Draw a graph. What would a "smooth" change imply for the dependence of H on t? These equations are completely separable, so there are no fancy diff eq. tricks needed, you just need to know how to do integrals like:

$$\int{\frac{dD}{D}}=ln(D)+C$$

 

[gerardo]

hmmmm a smooth change would imply a linear relationship between H and time. I was able to approximate the answer for H increasing from 70 to 80 over 4 billion years by dividing the problem into 4 separate time sequences and using and average H for each billion year segment and adding up the distances, but this isn't very satisfying mathematically.

we know V ( velocity at any time = H * D so V(t) = h(t) * D(t) and H(t) is a linear function [y= mx+b] also V(t) = D'(t) so i guess h(t) = D'(t)/D(t) so that gets me to your integral of dD/D = lnD but how do i plug this equation into the D = Be^(ht) + C , if i substitue D'(t)/D for h in this equation i would arrive at

D = B e^((D'(t)/D)*t) + C and it loses me there , looks messy.

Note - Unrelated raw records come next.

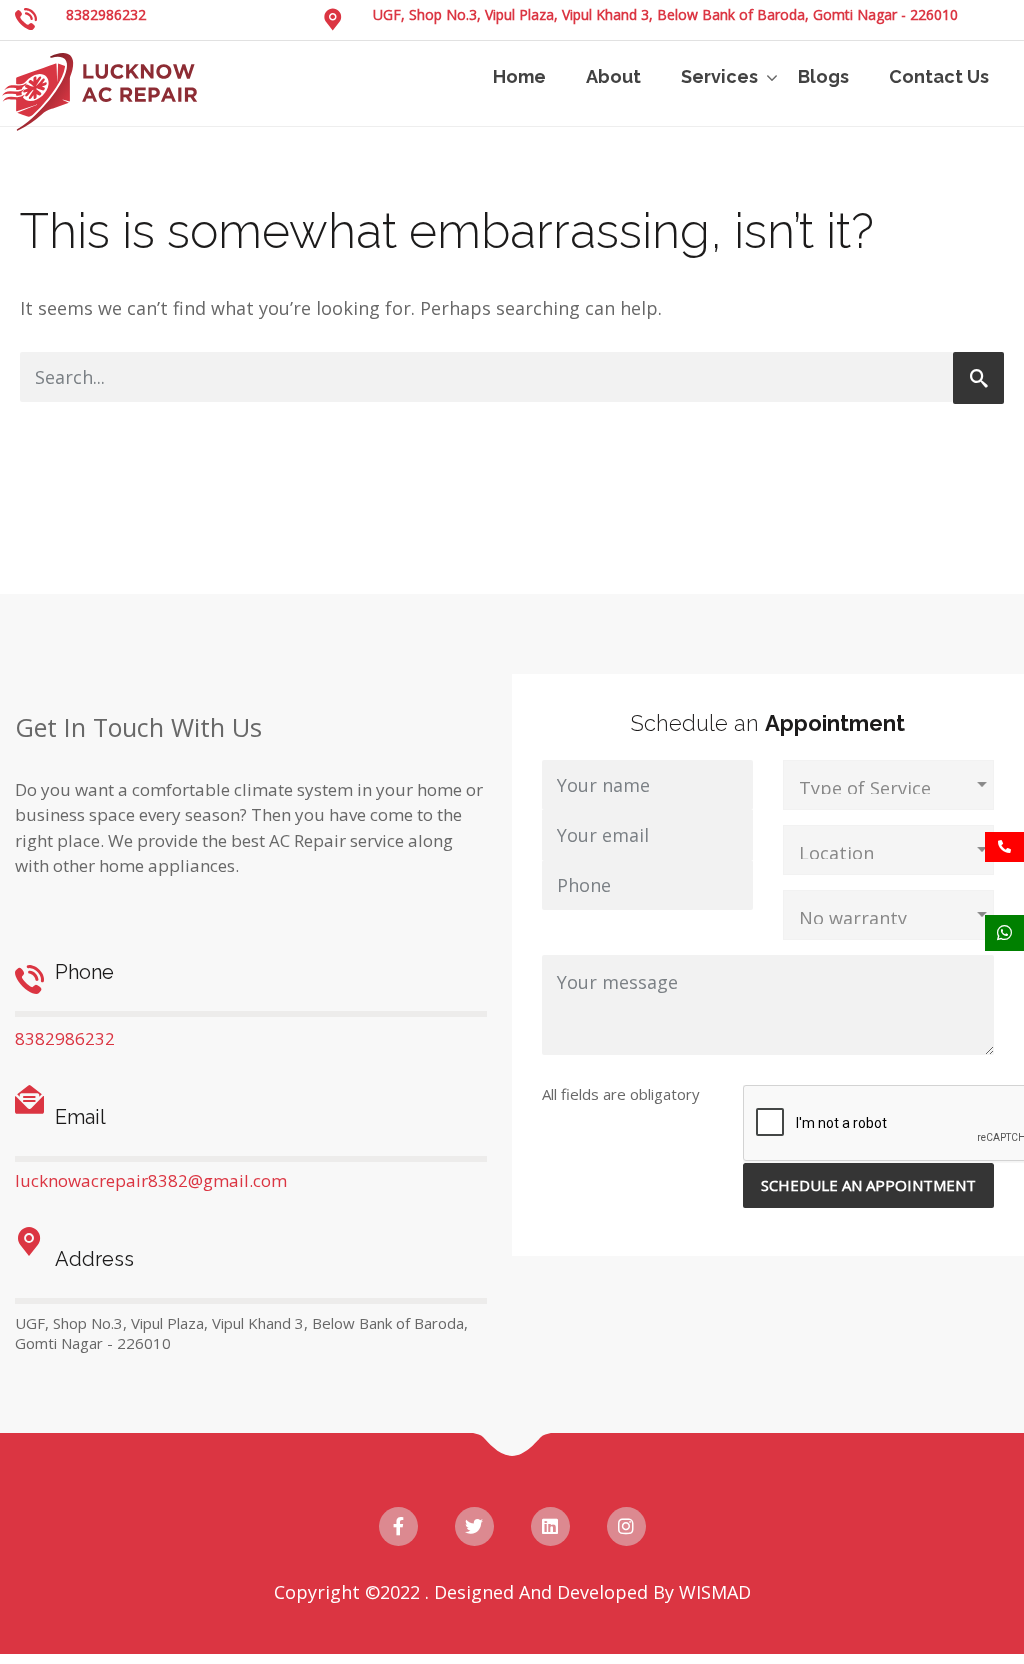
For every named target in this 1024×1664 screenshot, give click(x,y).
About (613, 76)
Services (719, 76)
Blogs (823, 76)
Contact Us (939, 76)
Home (519, 76)
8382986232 (106, 14)
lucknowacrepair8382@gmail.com (151, 1180)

any other hints? thanks very much. I'm just a doctor, not an astrophysicist, Jim...

 

[SpaceTiger]

hmmmm a smooth change would imply a linear relationship between H and time.

Right, so you have:

$$H(t)=At+B$$

where A and B are constants you can calculate from the information given. This leaves an equation like:

$$\frac{dD}{dt}=(At+B)D$$

and is separable as

$$\int{\frac{dD}{D}}=\int{(At+B)dt}$$

You already know the solution to the left side, so now all you have to do is integrate the right side and solve for D.

 

[chronon]

Of course you could say that the galaxy is moving away from us at 102.2 km/s and so the simplest thing to do would be to assume that it continues moving away at this speed and so multiply by 4 billion years to get 1.29E19 km further away. This does mean assuming that the Hubble constant is decreasing rather than being constant, but it is more realistic cosmologically - assuming the Hubble constant is constant over time as people have been doing here implies that the universe is the same at different times, which is steady state cosmology.

 

[SpaceTiger]

assuming the Hubble constant is constant over time as people have been doing here implies that the universe is the same at different times, which is steady state cosmology.

A truly constant Hubble constant will also lead to exponential expansion, the kind of thing we expect from inflation and future evolution with a cosmological constant.

I think the OP should stick with what's stated in the problem, though.